During a recent test, we ran a cron job that spawned 10 containers over the weekend without cleaning them up, which caused the node to go into a 'not ready' state, leading to issues like being unable to SSH into it. The OpenStack logs were flooded with out-of-memory errors, as many processes, including Fluent Bit, and some .NET applications were killed due to excessive memory usage. What strategies or configurations can we implement to address this issue and manage the exited containers more effectively in our workflow?

3 Answers

Answered By OpsMaster3000 On

It sounds like your resource requests for the containers might not be appropriate. You need to ensure that the resource requests match what your containers actually need to prevent out-of-memory situations.

MemorySaver12 -

Interesting point, but it's worth noting that the containers were working fine on other nodes. The main issue here seems to be the excessive number of exited containers taking down the node.

Answered By TechGuru92 On

Isn't the Kubernetes garbage collector supposed to manage old containers automatically? It feels like it should help keep things tidy without manual intervention.

ContainerExpert88 -

The garbage collector probably only cleans up orphaned containers. Since you can still see these pods with `kubectl get pods`, they aren’t considered orphaned—so the GC won't touch them.

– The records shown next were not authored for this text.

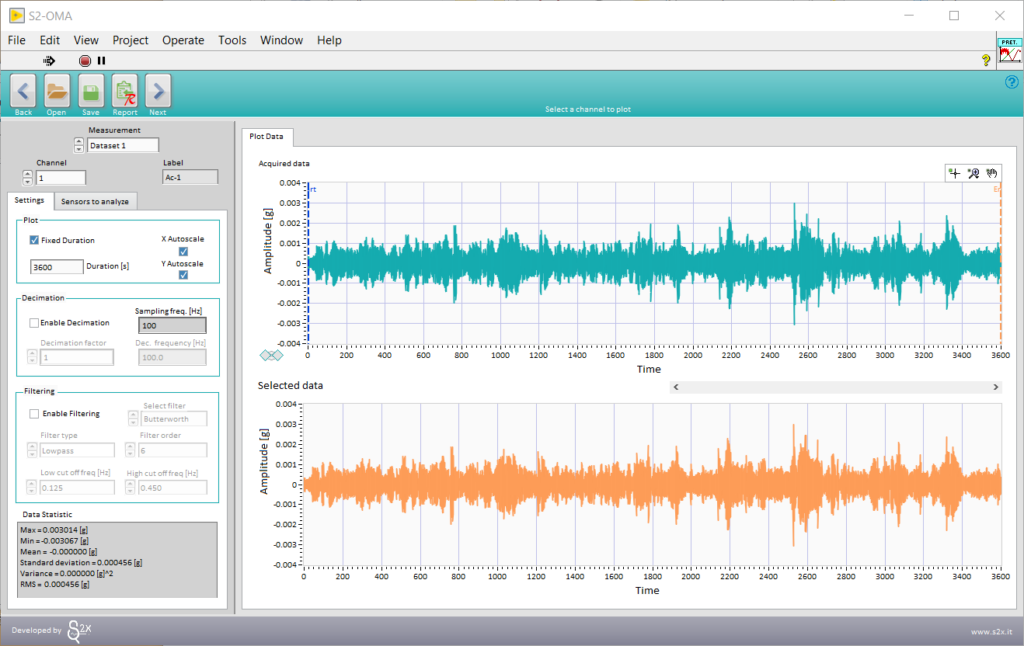Enable Filtering of the signal

[x=35, y=413]
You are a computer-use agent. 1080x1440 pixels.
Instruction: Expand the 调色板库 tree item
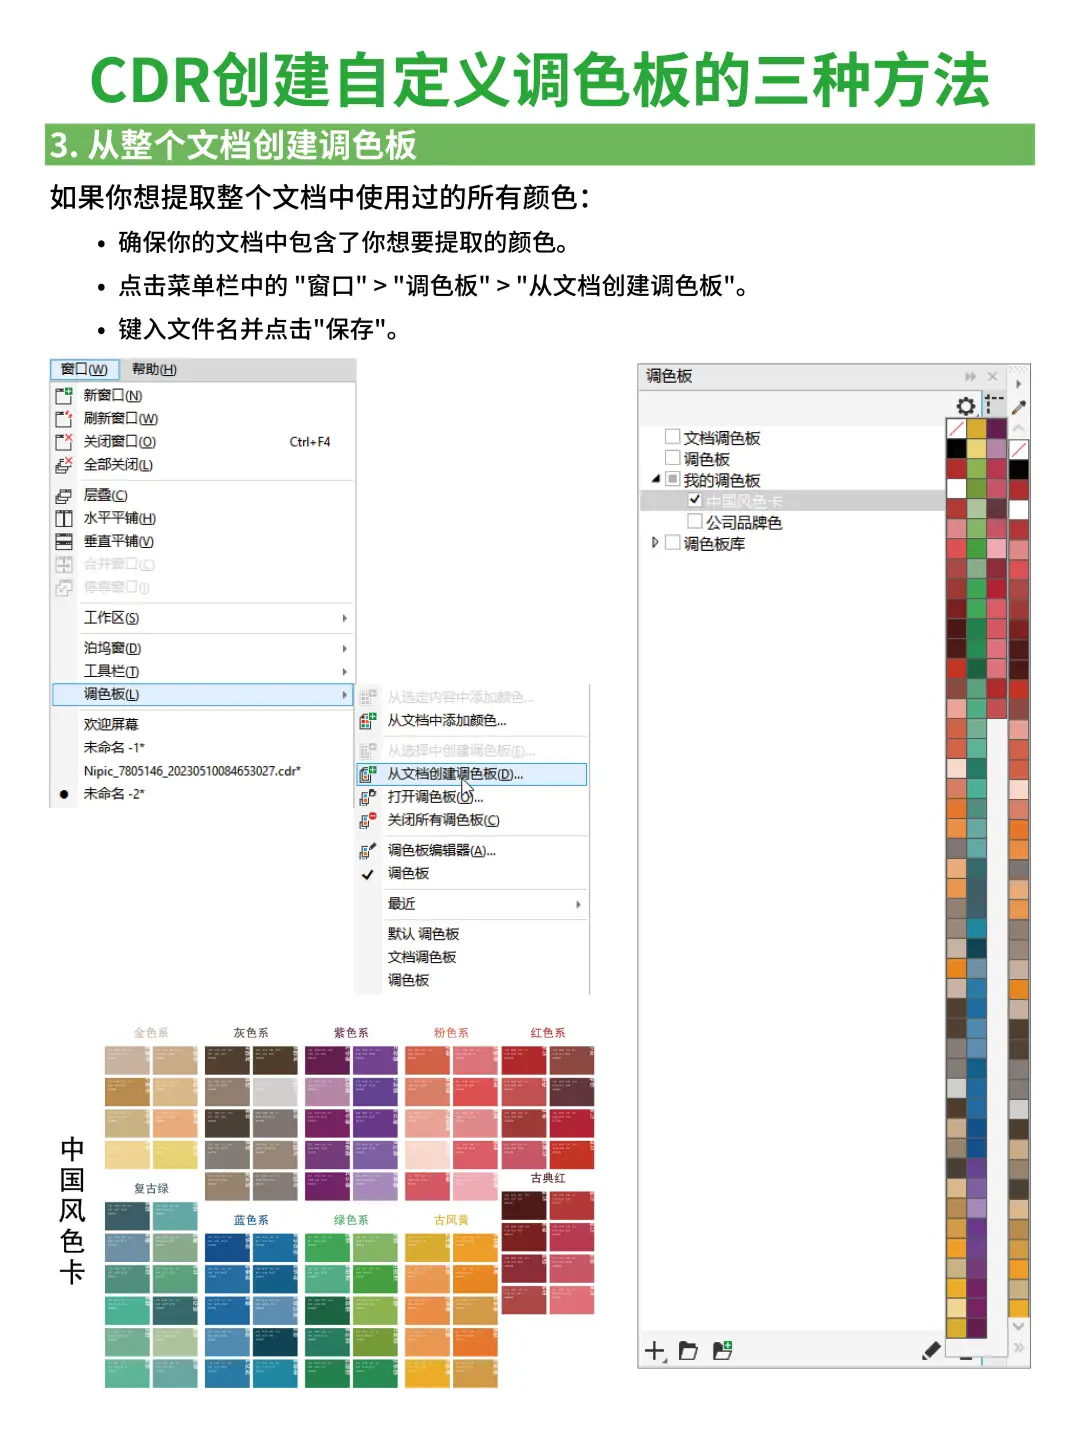[653, 544]
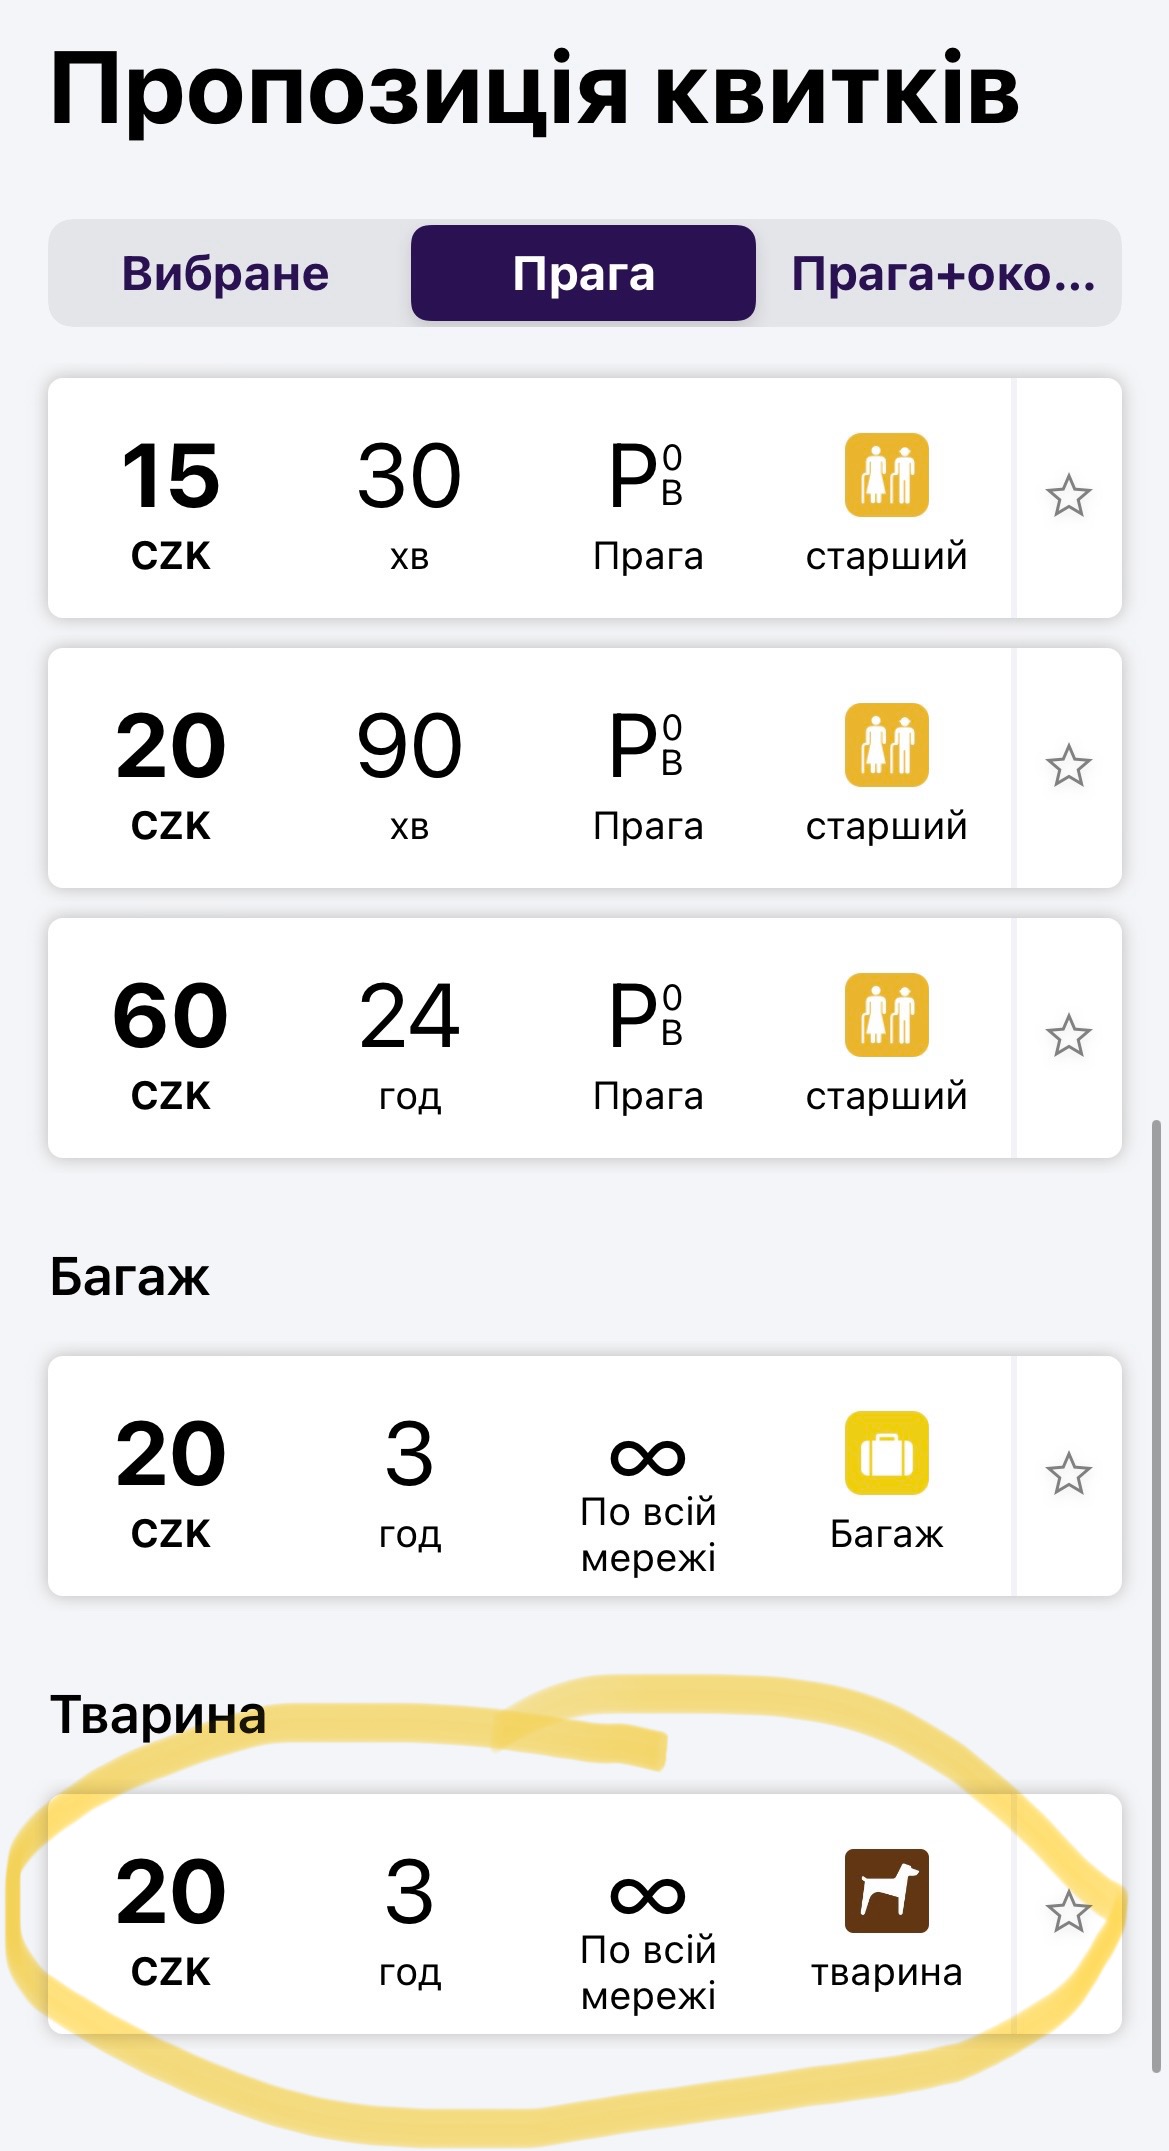This screenshot has width=1169, height=2151.
Task: Tap the senior icon on 90-minute ticket
Action: (x=886, y=745)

Answered By DevOpsDynamo On

You might be running into a problem where your gRPC message size exceeded the default limit of 16 MB. If you have control over the client, consider adjusting the 'grpc.MaxCallSendMsgSize()' option to allow larger messages. Here's a link to the gRPC documentation on this if you're interested: [gRPC MaxCallSendMsgSize](https://pkg.go.dev/google.golang.org/grpc?utm_source=godoc#MaxCallSendMsgSize)

FixItFelix -

Unfortunately, this limit is hardcoded in the kubelet’s CRI client. There's an issue open on GitHub discussing it, but if you're hitting this error, you’ve likely already hit a serious problem with your setup.